Slurm Setup

  1. Update the interface names on the slogin nodes.

    1% device use slogin-01
    
    1. If the slogin-01 does not have the expected interface names, update the interface names.

      1% use networkdevicename
      2% set networkdevicename new-name
      
  2. Assign the MAC addresses to the slogin nodes.

    1device use slogin-01
    2set mac <MAC address>
    
  3. Power on and install the slogin nodes.

  4. Run the bcm-install-slurm script.

    Use the following parameters:

    1. Installation source for the –bcm-media parameter. It can be either a USB or a path to a .iso file.

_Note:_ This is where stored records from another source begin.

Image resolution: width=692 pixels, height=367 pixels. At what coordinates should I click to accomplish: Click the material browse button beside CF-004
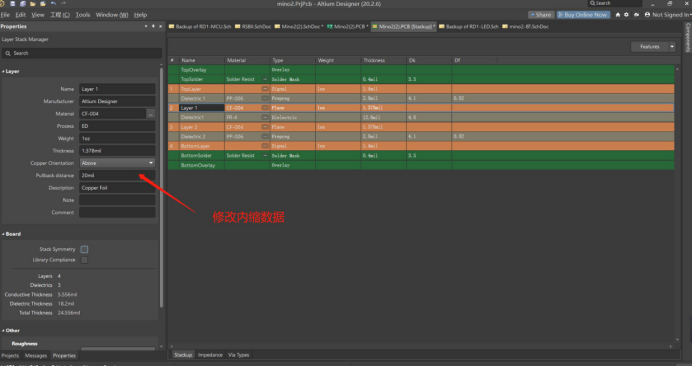[x=150, y=114]
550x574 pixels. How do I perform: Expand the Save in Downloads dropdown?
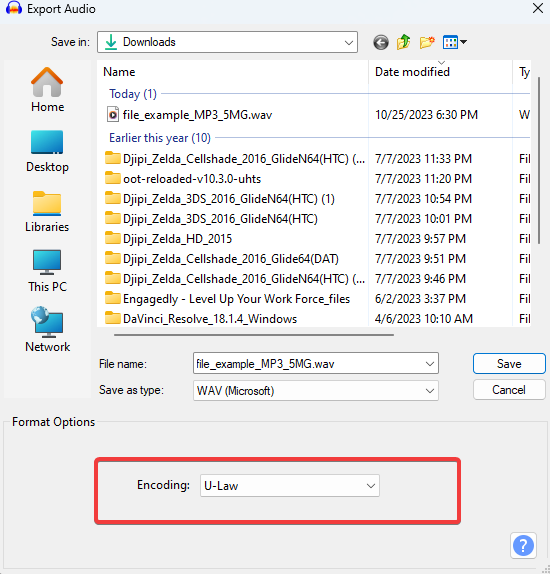click(x=227, y=42)
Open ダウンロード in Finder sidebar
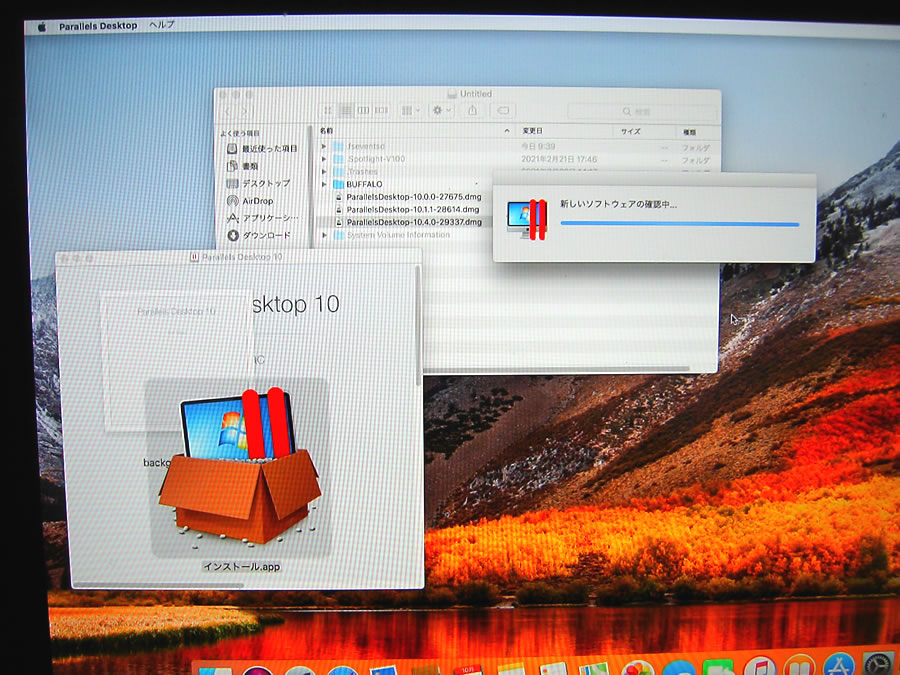Image resolution: width=900 pixels, height=675 pixels. [264, 236]
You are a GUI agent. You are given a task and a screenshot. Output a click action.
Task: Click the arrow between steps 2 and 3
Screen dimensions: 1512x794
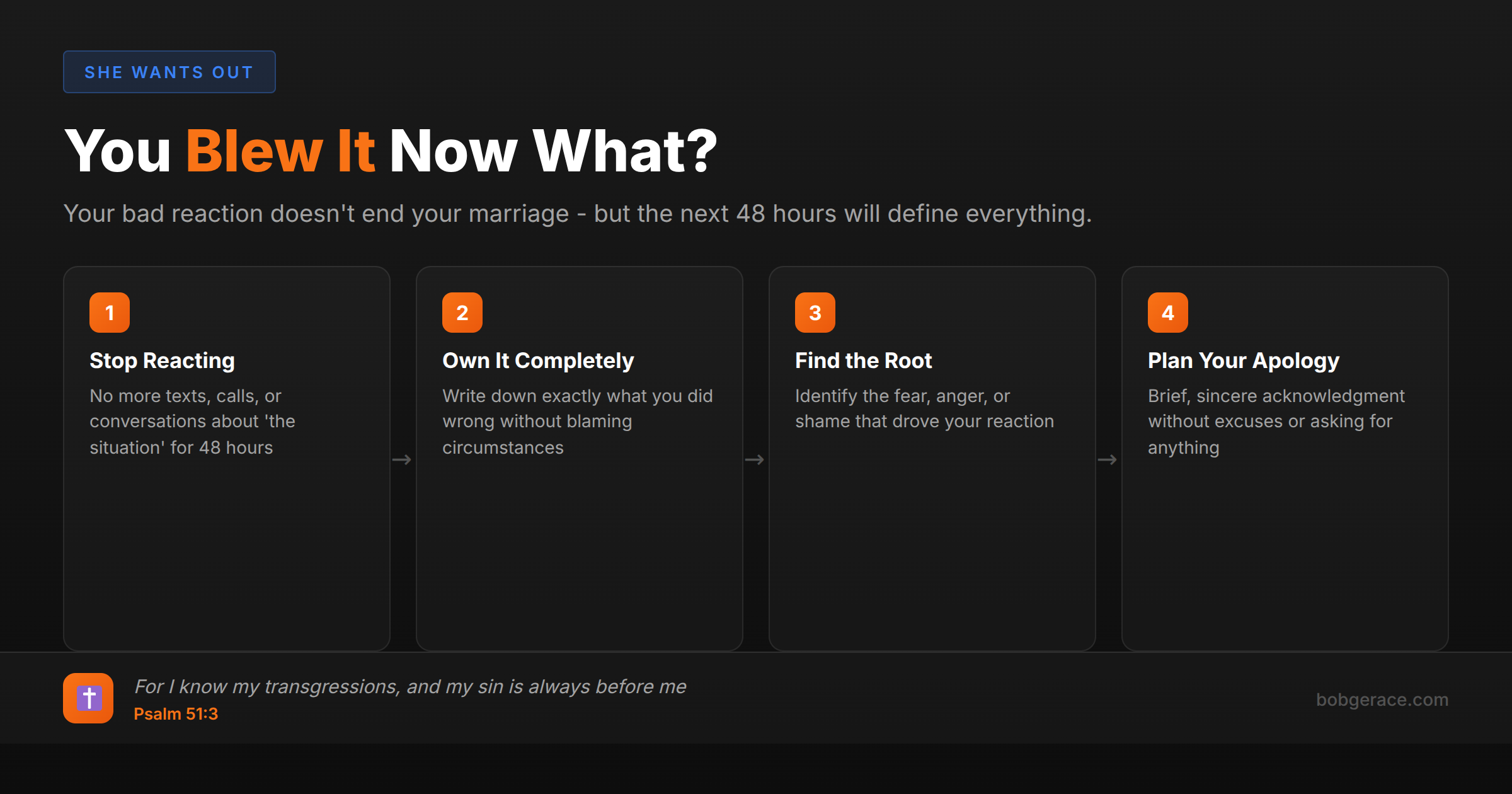coord(755,460)
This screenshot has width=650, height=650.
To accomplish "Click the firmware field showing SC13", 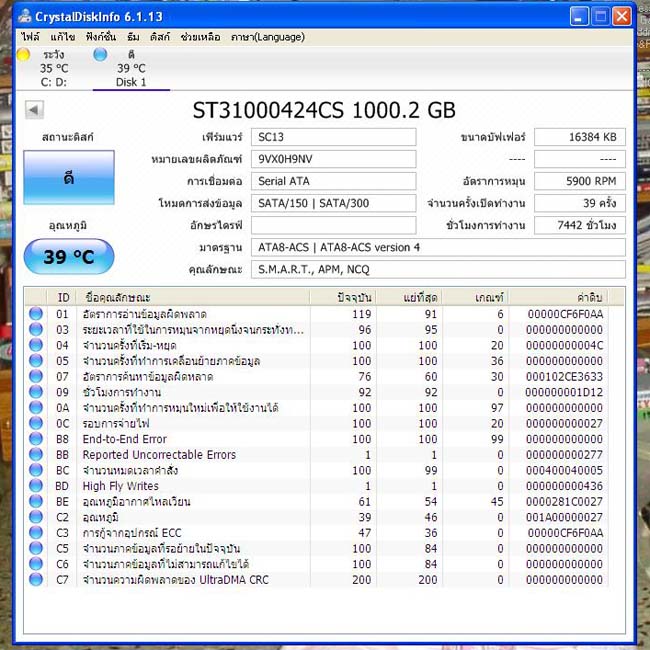I will (x=333, y=137).
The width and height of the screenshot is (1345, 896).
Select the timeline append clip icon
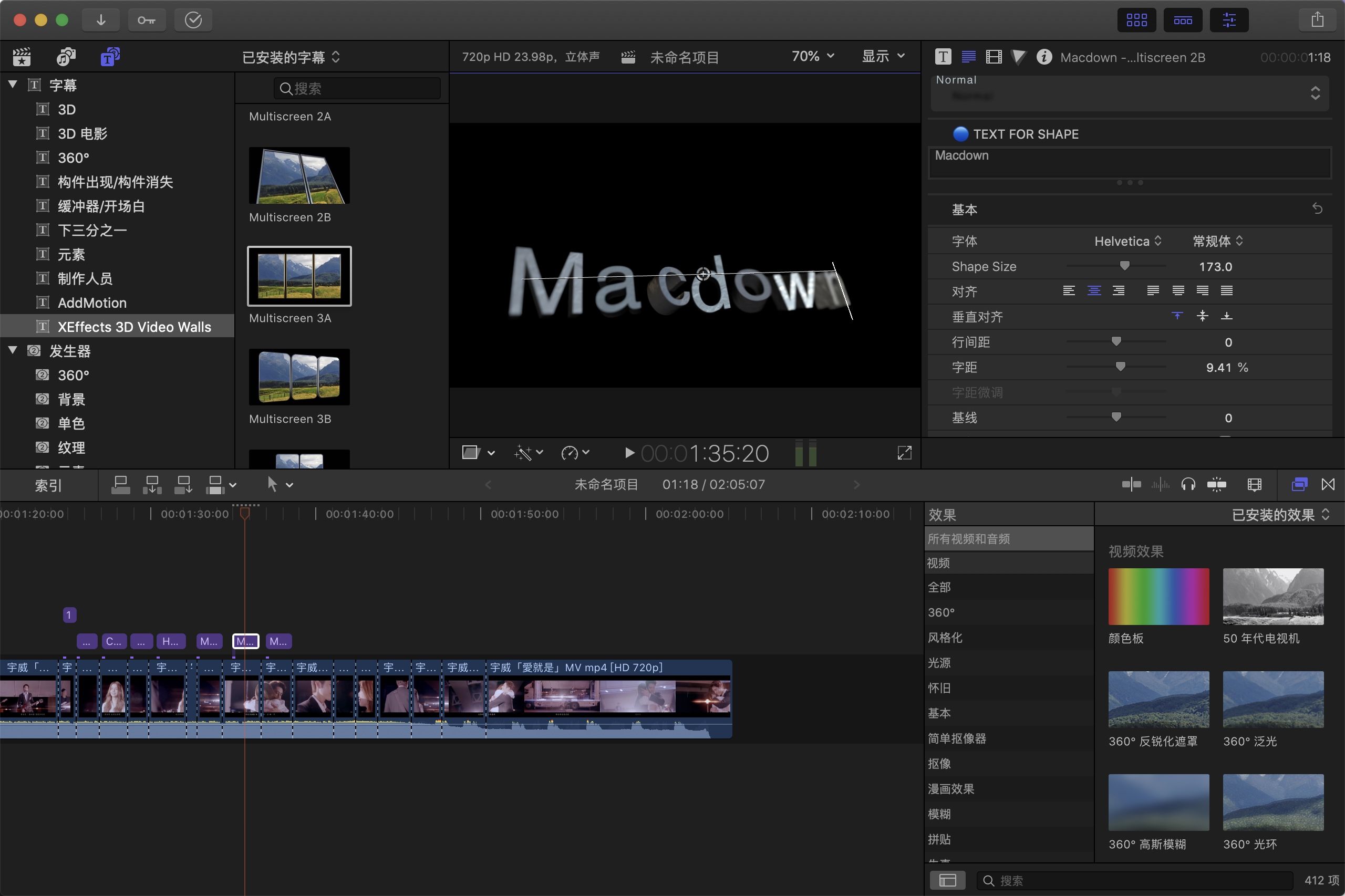[183, 485]
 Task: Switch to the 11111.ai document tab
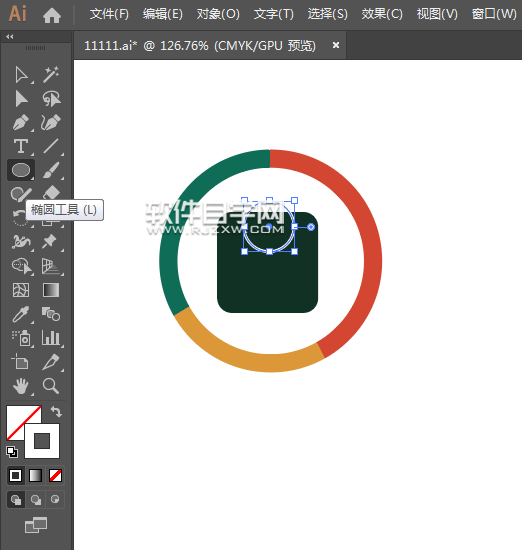(x=200, y=46)
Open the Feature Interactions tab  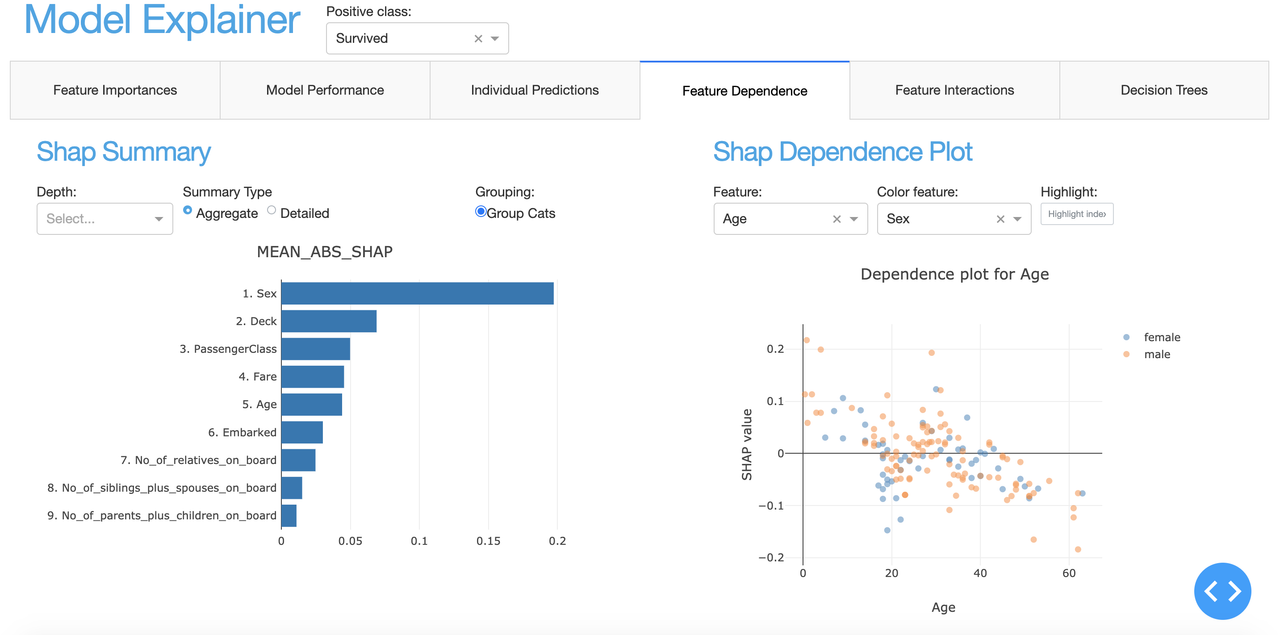(953, 90)
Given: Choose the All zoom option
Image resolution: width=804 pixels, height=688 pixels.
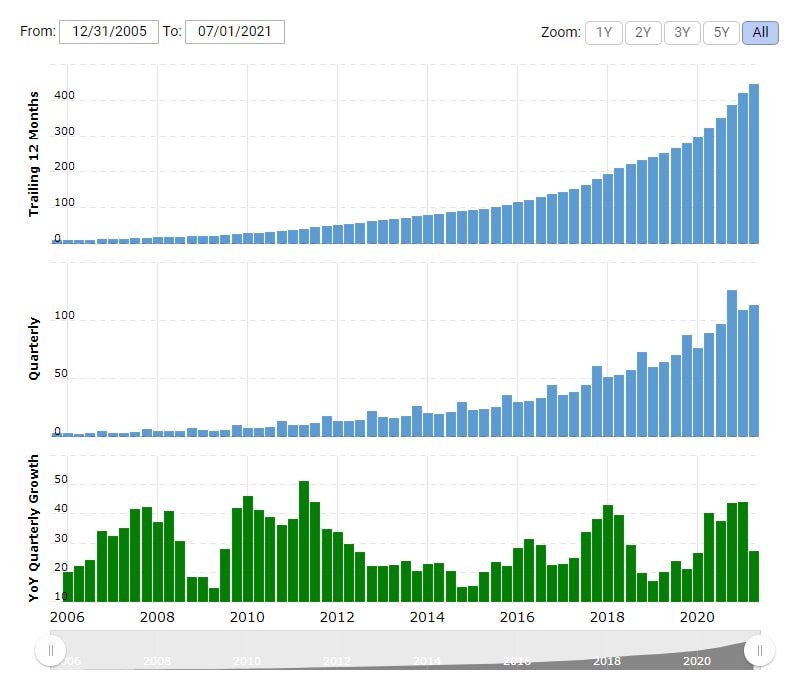Looking at the screenshot, I should [x=760, y=32].
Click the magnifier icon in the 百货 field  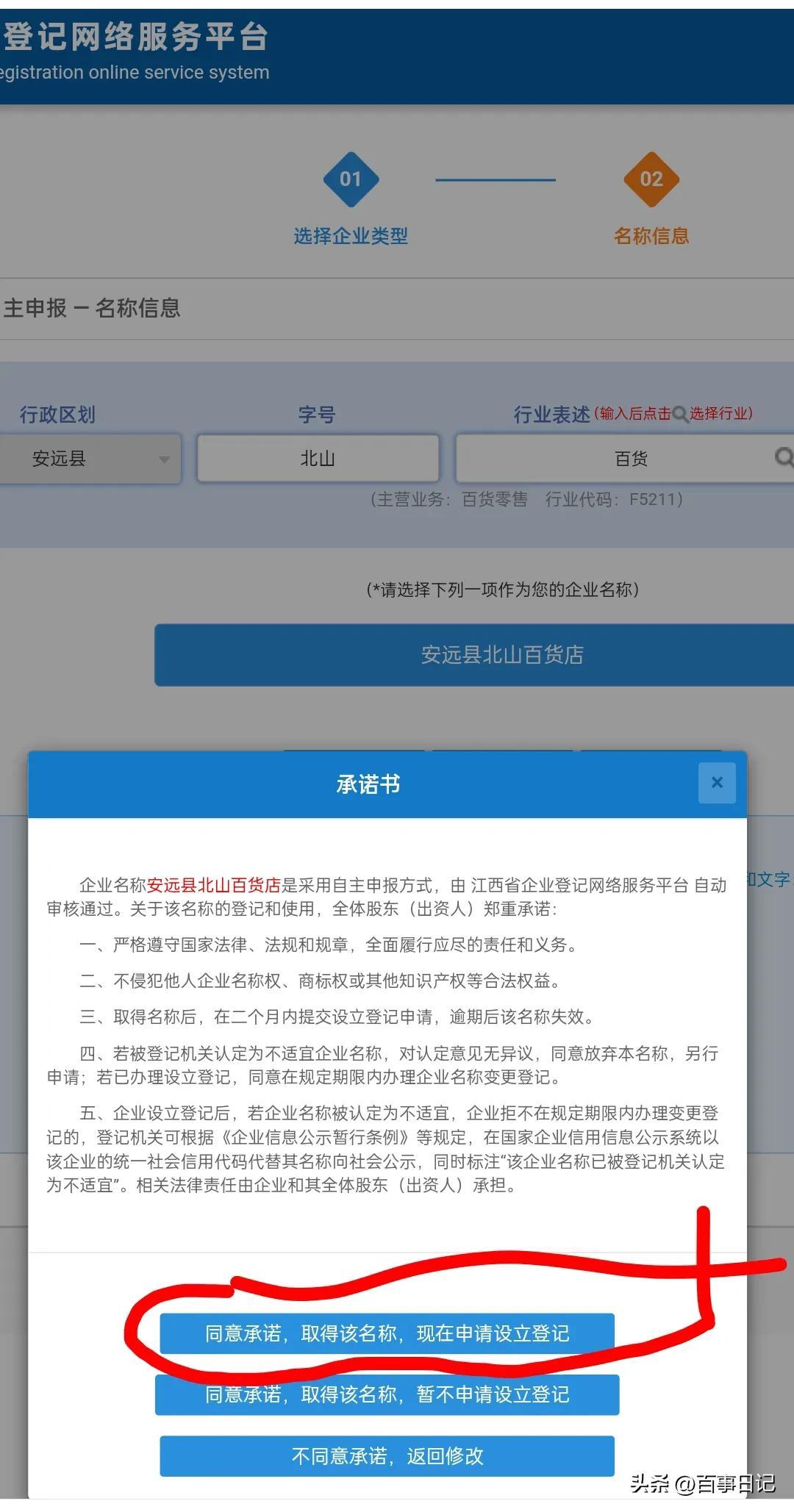click(x=784, y=458)
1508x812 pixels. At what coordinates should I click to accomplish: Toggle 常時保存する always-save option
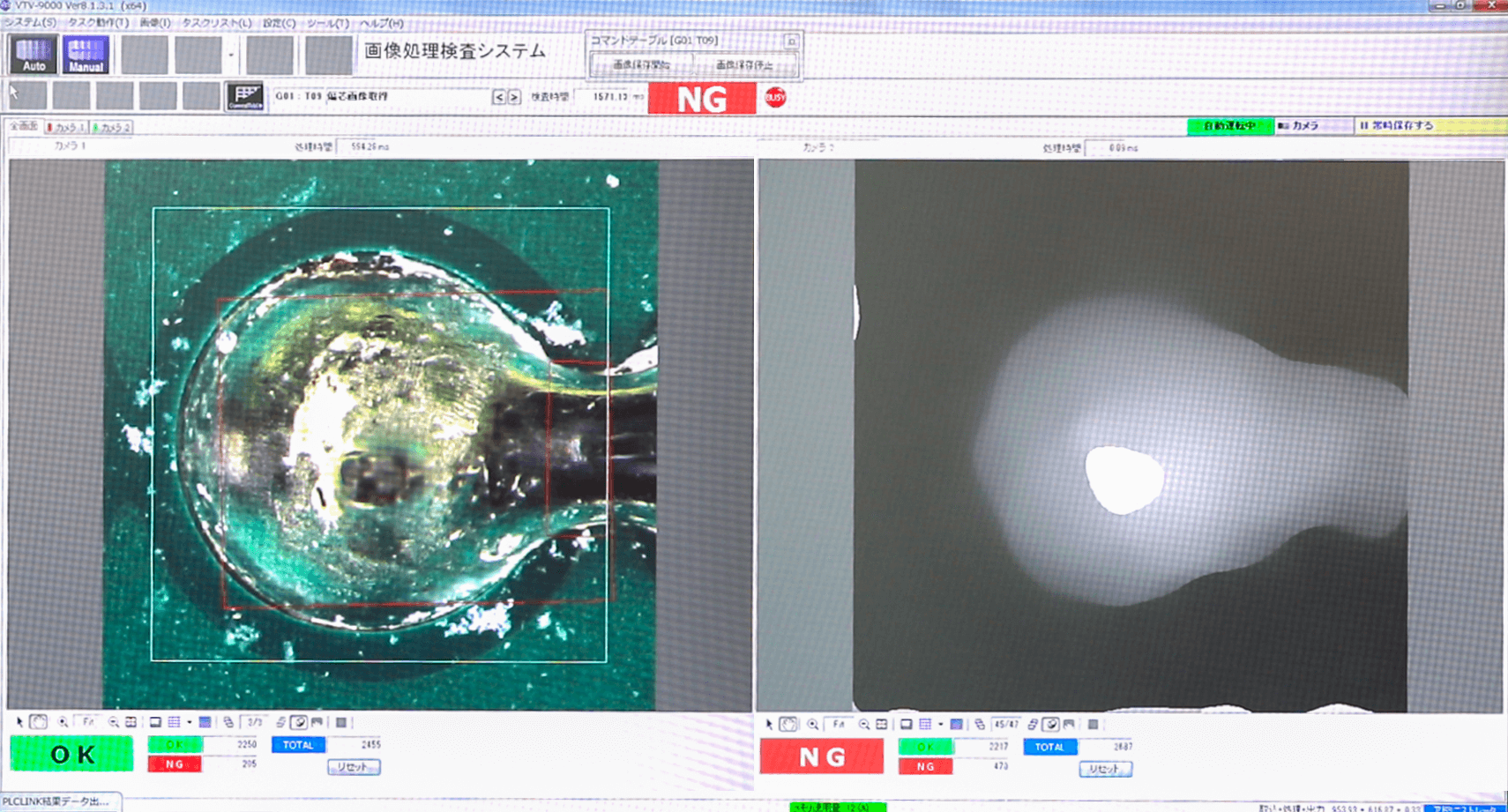pos(1400,126)
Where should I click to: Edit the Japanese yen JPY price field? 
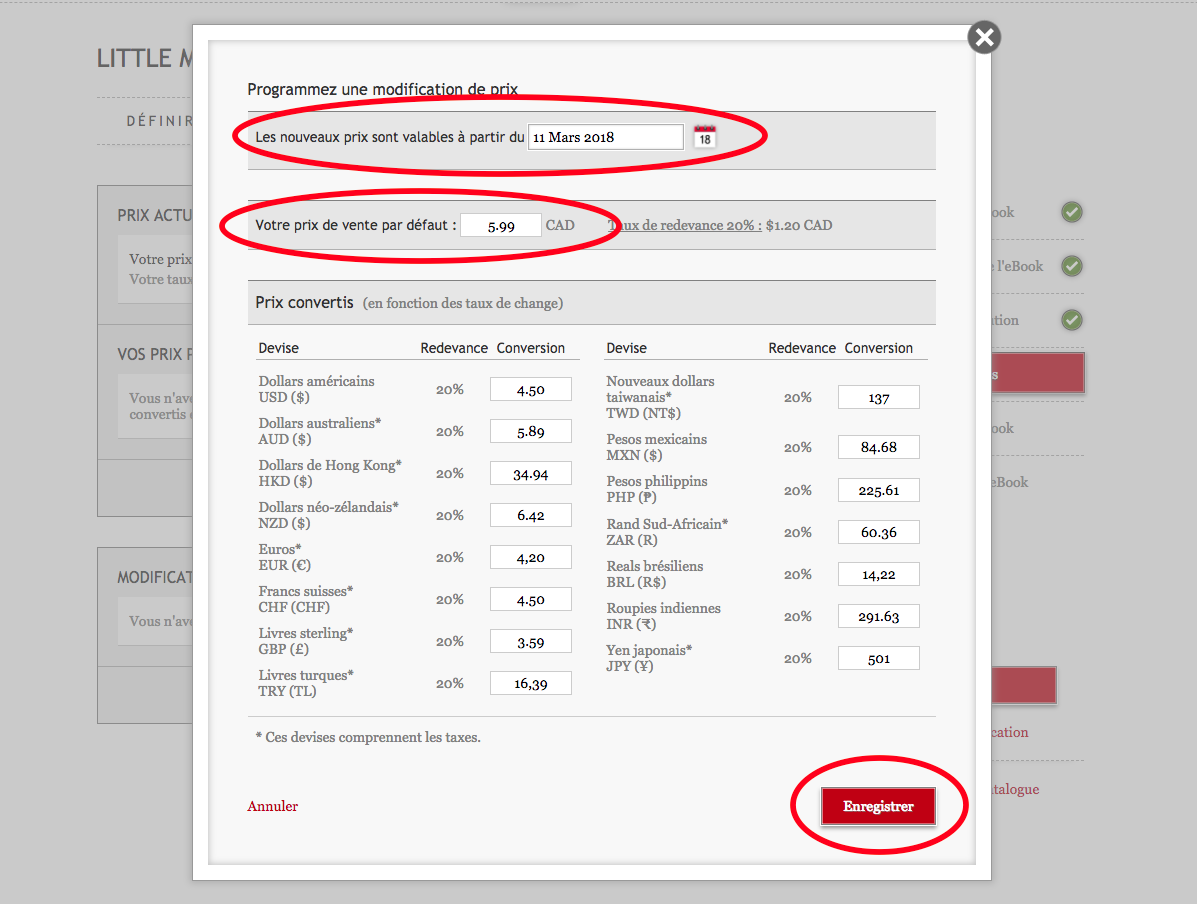[878, 659]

    2. Use the -A parameter to run the script in air-gapped mode.

    3. If CMHA is set up but has failover ping errors, append --ignore-ha-errors.

    4. If there is only one slogin node, append --ignore-missing-login-node.

      bcm-install-slurm -A --bcm-media <path to installer image or usb device to mount>
      
  5. Confirm that the slurmd file is present in DGX image before provisioning DGX nodes, if not create it.

    The same file is needed for both DGX A100 and DGX H100 systems. This example is for DGX H100 systems. It is observed that NCCL tests with PMIX need this file.

    1cat /cm/images/dgx-os-6.2-h100-image/etc/sysconfig/slurmd
    2PMIX_MCA_ptl=^usock
    3PMIX_MCA_psec=none
    4PMIX_SYSTEM_TMPDIR=/var/empty
    5PMIX_MCA_gds=hash
    
  6. Reboot the slogin and compute nodes.

    1cmsh
    2device
    3reboot -c slogin
    4reboot -c dgx-h100
    
  7. To simplify the configuration, modify the slurmclient-gpu role to remove the slurm client role and convert slurm client-gpu to instead use that name.

    1cmsh
    2configurationoverlay
    3remove slurm-client
    4commit
    5use slurm-client-gpu
    6set name slurm-client
    7commit
    
  8. For DGX A100 systems, clear the Type value and set the correct core association with each GPU entry for maximum performance.

     1cmsh
     2configurationoverlay
     3use slurm-client
     4roles
     5use slurmclient
     6genericresources
     7use gpu0
     8clear type
     9set cores 48-63,176-191
    10use gpu1
    11clear type
    12set cores 48-63,176-191
    13use gpu2
    14clear type
    15set cores 16-31,144-159
    16use gpu3
    17clear type
    18set cores 16-31,144-159
    19use gpu4
    20clear type
    21set cores 112-127,240-255
    22use gpu5
    23clear type
    24set cores 112-127,240-255
    25use gpu6
    26clear type
    27set cores 80-95,210-223
    28use gpu7
    29clear type
    30set cores 80-95,210-223
    31commit
    
  9. For DGX H100 systems, generic resources are set to autodetect.

    Use this script.

     1cmsh
     2wlm
     3set gpuautodetect nvml
     4commit
     5configurationoverlay
     6use slurm-client
     7roles
     8use slurmclient
     9set gpuautodetect nvml
    10commit
    11genericresources
    12foreach * (remove)
    13commit
    14add autodetected-gpus
    15set name gpu
    16set count 8
    17set addtogresconfig yes
    18commit
    

    Note

    addtogresconfig is set by default to YES and does not need to be set explicitly.

    Which should yield output like this.

    1[vikingbcmhead-01->configurationoverlay*[slurm-client*]->roles*[slurmclient*]->genericresources*[autodetected-gpus]]% ls
    2Alias (key)        Name     Type     Count    File
    3------------------ -------- -------- -------- ----------------
    4autodetected-gpus  gpu      H100     8
    

    The gres.conf file will be updated automatically by BCM—these settings align with the expectations of various scripts and tools in the NVIDIA ecosystem and will then maximize compatibility of this environment with those scripts and tools.

  10. If the /home directory is not mounted on the nodes, increase the number of retries. Due to a race condition between the bond0 interface being up and /home being mounted, sometimes /home will not be mounted. Increasing the number of retries should fix the issue.

    1category
    2use dgx-h100
    3fsmounts
    4use /home
    5set mountoptions "x-systemd.mount-timeout=150,defaults,_netdev,retry=5,vers=3"
    

The pod setup might leave stale repos in an air gapped environment. In which case following files need to be removed manually on the login nodes.

cd /etc/apt/sources.list.d/

Disable the following repos:

1mv local.list local.list.disabled
2mv cm.disabled cm.list
3mv cm-ml.disabled cm-ml.list
4mv /etc/apt/sources.disabled /etc/apt/sources.list